Recém-ativada, Celse já planeja ampliação em conglomerado
As Centrais Elétricas de Sergipe S.A. , a Celse, como é chamada, está no município de Barra dos Coqueiros, Grande Aracaju, onde opera com a conversão de Gás Natural Liquefeito (GNL) em energia elétrica. A transformação é feita no terminal de regaseificação da Usina Termelétrica Porto Sergipe I, a maior da América Latina. Num processo de tecnologia de ponta, a UTE Sergipe distribui energia para quase todo o país, quando acionada pelo Operador Nacional de Sistema (ONS). Com as operações praticamente recém-iniciadas (ela começou a operar em junho do ano passado), a Celse já fala em ampliação do conglomerado interno para 2022. A notícia é excelente para o estado, em razão de desenvolvimento e emprego. O Correio de Sergipe (CS) conversou com o Glauco Campos, Diretor Presidente da empresa, a respeito dos planos da companhia para Sergipe. Acompanhe:
Por Wilma Anjos
Correio de Sergipe: De que forma a instalação da UTE [Usina Termelétrica] Porto de Sergipe I, na Barra dos Coqueiros, contribuiu para o desenvolvimento de Sergipe?

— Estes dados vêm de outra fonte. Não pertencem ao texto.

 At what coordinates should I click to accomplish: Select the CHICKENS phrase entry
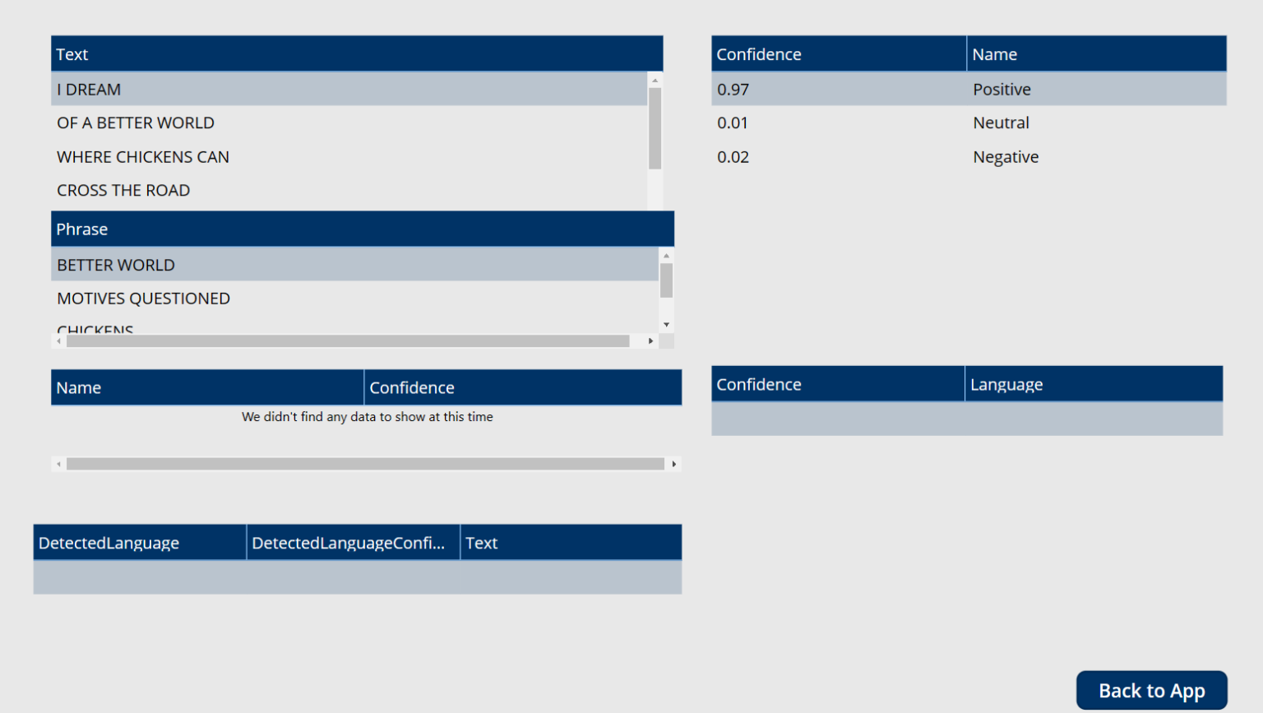(329, 327)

Glauco Campos: Com fontes de receita para o estado, com geração de novos empregos e, via conexãodo terminal com o meio de transporte de gás, novos negócios possíveis a partir daqui. Durante a obra, foram 8 mil empregos diretos e indiretos. A Celse consegue trazer gás de qualquer lugar do mundo para injetar na malha de transporte, via Sergipe. Isso coloca o estado, junto com Rio, Bahia e Ceará, como terminal conectável à malha de transportes de gás.
CS: Por falar nisso, Sergipe é um dos cinco terminais aquaviários do Brasil que recebem gás natural no estado líquido para regaseificação. Como isso funciona?

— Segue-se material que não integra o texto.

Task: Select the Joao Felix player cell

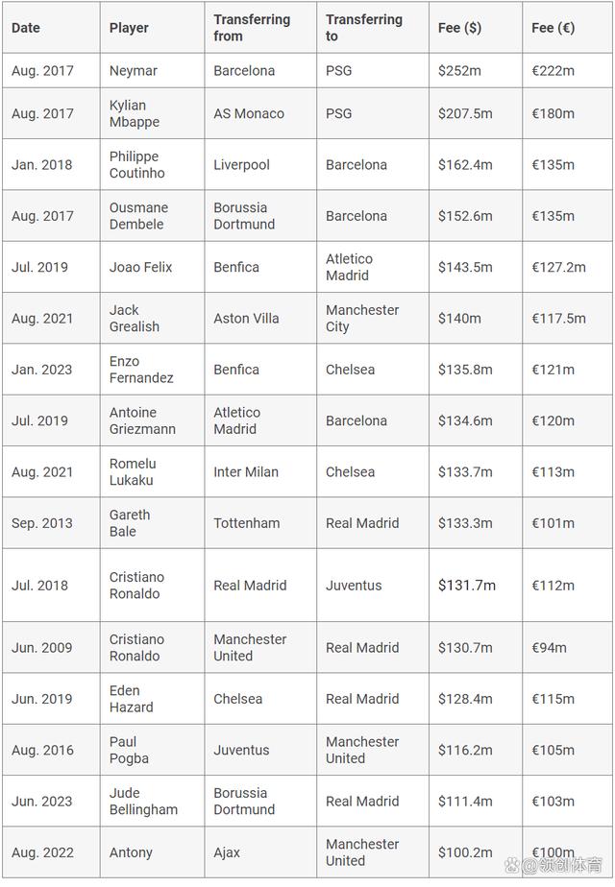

GC: Eu vou dar uma explicação do nosso caso específico, que vale para qualquer outro, com alguma adaptação. Quando o ONS [Operador Nacional do Sistema] despacha a usina, ou seja, chama a usina para gerar, a gente faz uma solicitação de gás para o nosso fornecedor, que é lá do Catar. Ele está produzindo gás no estado gasoso e para ele chegar aqui, ele é transformado em estado líquido. A temperatura é baixada a menos 162 graus Celsius. Quando ele está líquido, você consegue transportá-lo numa razão de 600 vezes menos volume do que se ele estivesse gasoso. Daí você consegue fazer esse transporte intercontinental. Quando ele chega, tem uma operação chamda ship-to-ship. Ele chega e encosta no nosso terminal e fica ali pareado lado a lado. Daí são conectados uma série de dutos para transportar esse gás na forma líoquida [GNL], do navio para o nosso terminal. As funções principais do nosso terminal são receber o GNL [Gás Natural Liquefeito], armazená-lo e quando a Usina precisar, regaseifica e manda para a terra. É um terminal que daria seis quilômetros da costa. São oito quilômetros de gasoduto, seis marítimos e dois internos. A função do terminal é receber, armazenar e regaseificar esse GNL, transformando-o da forma líquida para a gasosa. A partir daí a geração de energia se dá na UTE e ela vai via linha de transmissão para todos os consumidores do Brasil. Sejam eles industriais, residenciais, comerciais, enfim. Desde que estejam conectados à rede de transmissão.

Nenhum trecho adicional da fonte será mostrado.